**Source excerpt:**
____

"Books have souls as well as men, which survive their martyrdom, and are not burnt, but crowned by the flames that encircle them. The Church of Rome has quickly felt there was nothing combustible but the paper. The truth flew upward like the angel from Manoah's sacrifice, untouched by the fire, and unsullied by the smoke, and found a safe refuge at the footstool of the God of Truth."

G. N.


JEWS IN CHINA.

(Vol. viii., p. 515.)

The only people known as descendants of any of the ten tribes are the Spomerim, or Samaritans; whose chief peculiarity is, that they acknowledge as sacred only the five books of Moses: for, although other books held sacred by the Jews are known to them, such books are not written in the same ancient alphabetic character as those of the Samaritan Pentateuch. The ten tribes were then taken captive B.C. 721 (2 Kings xvii. 24—41.). The inference is, therefore, that all the books, from Joshua to Malachi inclusive, had not been composed or admitted into the holy canon till after that date. The criterion then for ascertaining whether the Chinese Jews are descended from the ten tribes, appears to be their adherence to the Pentateuch alone as sacred. I. The Chinese Jews have not the ancient Hebrew character, but the comparatively modern square Chaldee one, as in our printed Bibles. II. Gozani states that the Jews of Kaafung Foo, in Honan, had some traditions from the Talmud. The Mishnah, constituting the text of the Talmud, is manifestly a compilation subsequent to the closing of the Jewish canon; the quotations from the books following those of Moses being constantly in use therein. III. On Gozani mentioning Jesus the Messiah, the Chinese Jew said they had a knowledge of Jesus the son of Sirach. As, however, the book of the last-named writer is unknown in Hebrew, Gozani, who was ignorant of that language, may have mistaken him for Jesus (=Joshua) the son of Nun, with which book the Chinese Jew was acquainted.[[3]] In either case, more books than the Pentateuch were undoubtedly held sacred by these Chinese Jews; therefore the connexion with the ten tribes (house of Israel), as distinct from the house of Judah (the Jews properly so called), cannot be inferred. The authorities for the Samaritans are Scaliger, Ludolf, Prideaux, Jahn, Huntington, Winer, Schnurrer, and Kitto. For the eastern Jews: Josephus, Peritsol, Manasseh, Basnage, Büsching; Fathers Ricci, Aleni, Gozani, and other Jesuits, in the Lettres édifiantes et curieuses, vol. xviii.; and the Chinese Repository, vol. i. pp. 8. 44., vol. iii. p. 175.

____

**Stored data:**
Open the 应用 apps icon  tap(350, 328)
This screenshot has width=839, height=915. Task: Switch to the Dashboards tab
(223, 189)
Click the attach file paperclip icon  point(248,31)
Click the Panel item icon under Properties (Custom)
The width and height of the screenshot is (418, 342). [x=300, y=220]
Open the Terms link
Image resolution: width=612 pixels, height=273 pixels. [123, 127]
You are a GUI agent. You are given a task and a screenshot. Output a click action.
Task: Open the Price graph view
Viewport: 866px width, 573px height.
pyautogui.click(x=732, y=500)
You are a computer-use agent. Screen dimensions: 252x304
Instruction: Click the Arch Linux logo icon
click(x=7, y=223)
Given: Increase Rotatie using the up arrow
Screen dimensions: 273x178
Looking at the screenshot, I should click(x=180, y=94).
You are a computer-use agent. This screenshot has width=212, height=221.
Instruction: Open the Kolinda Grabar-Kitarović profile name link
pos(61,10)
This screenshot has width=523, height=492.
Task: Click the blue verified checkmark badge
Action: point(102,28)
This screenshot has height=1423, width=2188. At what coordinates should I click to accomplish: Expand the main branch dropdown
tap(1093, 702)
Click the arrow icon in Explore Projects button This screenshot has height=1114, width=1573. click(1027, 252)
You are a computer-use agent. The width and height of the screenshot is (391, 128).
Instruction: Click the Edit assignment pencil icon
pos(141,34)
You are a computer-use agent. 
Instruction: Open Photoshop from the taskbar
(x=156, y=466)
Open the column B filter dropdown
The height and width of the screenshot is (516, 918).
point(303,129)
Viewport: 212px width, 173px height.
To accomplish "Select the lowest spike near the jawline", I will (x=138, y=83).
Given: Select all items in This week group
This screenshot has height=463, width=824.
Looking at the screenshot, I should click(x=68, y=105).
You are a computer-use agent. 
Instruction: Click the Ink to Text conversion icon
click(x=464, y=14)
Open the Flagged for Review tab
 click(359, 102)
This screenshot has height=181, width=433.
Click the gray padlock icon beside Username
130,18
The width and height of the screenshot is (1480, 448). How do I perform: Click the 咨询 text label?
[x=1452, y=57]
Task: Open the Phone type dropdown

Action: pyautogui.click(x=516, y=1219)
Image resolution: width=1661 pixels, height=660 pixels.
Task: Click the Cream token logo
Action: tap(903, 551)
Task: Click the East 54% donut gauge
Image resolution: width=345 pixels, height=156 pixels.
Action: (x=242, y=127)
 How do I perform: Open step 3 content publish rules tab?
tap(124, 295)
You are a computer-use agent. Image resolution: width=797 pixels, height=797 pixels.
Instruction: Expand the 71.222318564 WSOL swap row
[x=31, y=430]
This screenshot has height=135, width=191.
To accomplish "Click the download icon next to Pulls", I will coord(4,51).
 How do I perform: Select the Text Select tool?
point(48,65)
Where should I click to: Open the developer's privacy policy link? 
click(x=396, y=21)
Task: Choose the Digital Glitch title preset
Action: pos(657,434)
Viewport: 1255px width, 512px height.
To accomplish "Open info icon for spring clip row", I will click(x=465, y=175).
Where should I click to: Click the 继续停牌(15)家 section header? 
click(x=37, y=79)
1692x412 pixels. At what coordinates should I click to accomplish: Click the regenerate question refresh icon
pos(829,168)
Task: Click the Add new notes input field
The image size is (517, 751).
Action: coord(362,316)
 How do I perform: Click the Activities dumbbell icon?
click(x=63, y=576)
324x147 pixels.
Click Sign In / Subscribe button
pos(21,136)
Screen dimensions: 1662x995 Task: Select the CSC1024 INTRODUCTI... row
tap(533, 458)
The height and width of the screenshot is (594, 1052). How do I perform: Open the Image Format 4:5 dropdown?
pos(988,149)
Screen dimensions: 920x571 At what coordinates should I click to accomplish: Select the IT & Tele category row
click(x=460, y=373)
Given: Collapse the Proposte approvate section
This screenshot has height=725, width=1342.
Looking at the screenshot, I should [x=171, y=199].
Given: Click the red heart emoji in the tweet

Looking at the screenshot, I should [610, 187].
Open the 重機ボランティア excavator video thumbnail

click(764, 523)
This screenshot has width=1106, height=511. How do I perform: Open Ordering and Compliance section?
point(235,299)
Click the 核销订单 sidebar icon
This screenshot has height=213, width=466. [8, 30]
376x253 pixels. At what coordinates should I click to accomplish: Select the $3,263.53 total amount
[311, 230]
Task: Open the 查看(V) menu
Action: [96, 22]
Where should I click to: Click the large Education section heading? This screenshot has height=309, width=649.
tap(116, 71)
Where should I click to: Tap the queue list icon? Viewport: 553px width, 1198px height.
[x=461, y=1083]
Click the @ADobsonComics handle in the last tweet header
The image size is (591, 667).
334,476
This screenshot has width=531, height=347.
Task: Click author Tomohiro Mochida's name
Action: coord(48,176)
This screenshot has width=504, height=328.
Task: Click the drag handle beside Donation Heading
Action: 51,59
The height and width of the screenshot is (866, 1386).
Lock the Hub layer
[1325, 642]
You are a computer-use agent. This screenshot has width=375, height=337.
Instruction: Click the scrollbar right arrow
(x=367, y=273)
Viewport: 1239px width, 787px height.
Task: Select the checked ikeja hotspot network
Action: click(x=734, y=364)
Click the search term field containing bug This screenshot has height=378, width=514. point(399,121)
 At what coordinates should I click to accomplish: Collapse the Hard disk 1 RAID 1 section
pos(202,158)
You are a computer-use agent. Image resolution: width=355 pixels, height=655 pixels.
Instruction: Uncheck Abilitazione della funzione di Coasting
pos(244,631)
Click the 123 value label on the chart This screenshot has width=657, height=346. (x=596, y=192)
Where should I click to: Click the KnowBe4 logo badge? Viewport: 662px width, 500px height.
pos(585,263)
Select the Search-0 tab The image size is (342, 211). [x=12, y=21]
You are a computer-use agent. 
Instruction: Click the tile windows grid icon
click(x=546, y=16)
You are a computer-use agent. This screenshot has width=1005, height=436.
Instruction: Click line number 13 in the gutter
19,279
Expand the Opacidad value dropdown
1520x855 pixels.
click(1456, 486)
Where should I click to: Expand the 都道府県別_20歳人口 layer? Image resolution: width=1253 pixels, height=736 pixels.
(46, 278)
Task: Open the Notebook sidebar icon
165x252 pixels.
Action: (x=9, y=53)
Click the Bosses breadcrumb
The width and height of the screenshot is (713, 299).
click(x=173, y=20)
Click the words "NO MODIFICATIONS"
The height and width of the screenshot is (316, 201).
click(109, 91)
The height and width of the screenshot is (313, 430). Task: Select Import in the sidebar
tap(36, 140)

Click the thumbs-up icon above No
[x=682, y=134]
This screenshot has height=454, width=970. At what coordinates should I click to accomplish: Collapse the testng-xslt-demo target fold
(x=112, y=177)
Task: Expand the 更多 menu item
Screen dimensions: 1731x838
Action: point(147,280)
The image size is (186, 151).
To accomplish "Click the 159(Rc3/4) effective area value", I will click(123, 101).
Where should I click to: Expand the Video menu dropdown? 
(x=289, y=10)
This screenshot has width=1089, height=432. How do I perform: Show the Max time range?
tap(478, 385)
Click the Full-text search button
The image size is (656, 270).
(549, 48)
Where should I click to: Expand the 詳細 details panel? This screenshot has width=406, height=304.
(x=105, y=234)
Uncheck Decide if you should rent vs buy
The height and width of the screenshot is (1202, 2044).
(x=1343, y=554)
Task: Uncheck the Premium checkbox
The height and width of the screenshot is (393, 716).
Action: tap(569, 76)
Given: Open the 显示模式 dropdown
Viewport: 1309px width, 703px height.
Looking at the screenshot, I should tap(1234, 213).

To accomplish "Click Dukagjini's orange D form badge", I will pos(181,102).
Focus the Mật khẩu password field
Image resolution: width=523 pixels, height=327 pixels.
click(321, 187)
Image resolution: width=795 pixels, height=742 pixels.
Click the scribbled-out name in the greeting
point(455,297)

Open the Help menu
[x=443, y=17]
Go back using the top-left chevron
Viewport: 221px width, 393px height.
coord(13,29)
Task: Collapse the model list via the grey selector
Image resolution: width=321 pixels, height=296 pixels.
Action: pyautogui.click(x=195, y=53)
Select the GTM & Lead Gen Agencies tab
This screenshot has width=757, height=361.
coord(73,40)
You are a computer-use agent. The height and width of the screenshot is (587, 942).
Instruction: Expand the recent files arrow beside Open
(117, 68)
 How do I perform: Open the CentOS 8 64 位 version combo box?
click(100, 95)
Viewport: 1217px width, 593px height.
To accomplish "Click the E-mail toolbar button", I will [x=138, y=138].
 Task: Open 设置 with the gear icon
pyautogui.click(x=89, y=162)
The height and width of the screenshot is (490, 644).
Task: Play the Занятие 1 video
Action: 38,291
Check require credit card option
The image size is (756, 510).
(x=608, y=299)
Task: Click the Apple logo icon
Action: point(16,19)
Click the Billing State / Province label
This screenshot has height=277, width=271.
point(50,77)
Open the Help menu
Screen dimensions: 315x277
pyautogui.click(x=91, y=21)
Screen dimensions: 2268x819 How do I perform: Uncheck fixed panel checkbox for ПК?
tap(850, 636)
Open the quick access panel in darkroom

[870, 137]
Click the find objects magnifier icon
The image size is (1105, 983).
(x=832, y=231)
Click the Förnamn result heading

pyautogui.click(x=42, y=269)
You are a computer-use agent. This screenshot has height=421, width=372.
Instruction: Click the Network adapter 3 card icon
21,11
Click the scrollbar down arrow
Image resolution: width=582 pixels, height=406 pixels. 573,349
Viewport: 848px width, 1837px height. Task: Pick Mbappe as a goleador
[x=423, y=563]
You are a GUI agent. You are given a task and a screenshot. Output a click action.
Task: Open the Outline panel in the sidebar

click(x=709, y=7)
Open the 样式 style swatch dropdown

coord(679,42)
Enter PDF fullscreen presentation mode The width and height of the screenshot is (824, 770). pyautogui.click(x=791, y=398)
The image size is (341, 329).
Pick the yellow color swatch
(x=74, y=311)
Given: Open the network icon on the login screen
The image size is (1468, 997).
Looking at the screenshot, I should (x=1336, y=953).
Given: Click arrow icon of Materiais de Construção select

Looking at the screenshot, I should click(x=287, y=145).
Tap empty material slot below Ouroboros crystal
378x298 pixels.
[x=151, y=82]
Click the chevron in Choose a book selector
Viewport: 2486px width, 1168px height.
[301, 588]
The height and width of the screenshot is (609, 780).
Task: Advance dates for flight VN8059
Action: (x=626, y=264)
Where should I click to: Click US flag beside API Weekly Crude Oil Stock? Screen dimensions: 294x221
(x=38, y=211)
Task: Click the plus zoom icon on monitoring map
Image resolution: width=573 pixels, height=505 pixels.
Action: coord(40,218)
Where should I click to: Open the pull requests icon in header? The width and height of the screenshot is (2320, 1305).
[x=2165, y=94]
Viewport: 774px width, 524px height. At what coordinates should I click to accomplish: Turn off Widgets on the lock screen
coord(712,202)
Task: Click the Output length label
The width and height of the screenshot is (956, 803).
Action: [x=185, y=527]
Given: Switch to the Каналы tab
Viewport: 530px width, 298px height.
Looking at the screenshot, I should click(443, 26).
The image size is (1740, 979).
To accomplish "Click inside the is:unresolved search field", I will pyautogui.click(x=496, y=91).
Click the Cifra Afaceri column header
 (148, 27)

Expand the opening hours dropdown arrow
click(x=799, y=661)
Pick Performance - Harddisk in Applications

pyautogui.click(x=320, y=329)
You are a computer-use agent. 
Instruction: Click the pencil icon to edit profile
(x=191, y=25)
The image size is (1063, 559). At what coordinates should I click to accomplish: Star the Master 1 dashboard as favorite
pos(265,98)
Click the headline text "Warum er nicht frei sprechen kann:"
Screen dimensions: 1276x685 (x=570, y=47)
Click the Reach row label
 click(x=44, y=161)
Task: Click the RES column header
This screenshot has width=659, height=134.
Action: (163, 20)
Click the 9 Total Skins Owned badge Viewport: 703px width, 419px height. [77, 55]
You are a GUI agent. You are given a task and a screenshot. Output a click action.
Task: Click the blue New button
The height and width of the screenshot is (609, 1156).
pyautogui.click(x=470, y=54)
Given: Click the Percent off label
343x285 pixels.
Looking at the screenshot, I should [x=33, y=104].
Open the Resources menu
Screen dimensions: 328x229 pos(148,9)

____

**Written exercise 1:**
Please rewrite the paragraph beginning "The only people known as descendants" in the Jews in China text as a short list that keeps its main facts.
**Written exercise 2:**
Extend the Jews in China text with one more paragraph that picks up after its final sentence.

**Task output 1:**
- The Samaritans are the only known descendants of the ten tribes. They hold only the five books of Moses sacred, because other Jewish books are not written in the ancient alphabetic character of their Pentateuch.
- The ten tribes were taken captive in 721 B.C. (2 Kings xvii. 24–41). The books from Joshua to Malachi were therefore not yet part of the canon at that time.
- The test for descent from the ten tribes is therefore whether a group treats only the Pentateuch as sacred.
- The Chinese Jews fail this test:
  - They use the modern square Chaldee character, not the ancient Hebrew one.
  - Gozani states that the Jews of Kaafung Foo, in Honan, had traditions from the Talmud. The Talmud was compiled after the Jewish canon closed.
  - When Gozani mentioned Jesus the Messiah, a Chinese Jew spoke of Jesus the son of Sirach. Gozani may have confused him with Jesus (Joshua) the son of Nun.
- Since these Jews held more books than the Pentateuch sacred, no link to the ten tribes can be inferred.
- Authorities:
  - For the Samaritans: Scaliger, Ludolf, Prideaux, Jahn, Huntington, Winer, Schnurrer and Kitto.
  - For the eastern Jews: Josephus, Peritsol, Manasseh, Basnage and Büsching; Fathers Ricci, Aleni, Gozani and other Jesuits in the Lettres édifiantes et curieuses, vol. xviii.; and the Chinese Repository.

**Task output 2:**
Circumcision is too general a practice in the hotter regions of the south and east, to permit such practice to be deemed proof of Jewish descent, unless corroborated by other customs peculiar to the Jews. Besides the physiological characteristics of the native Australians preclude us from deducing their natural descent from either the Jews or the ten tribes.

T.J. Buckton.

Lichfield.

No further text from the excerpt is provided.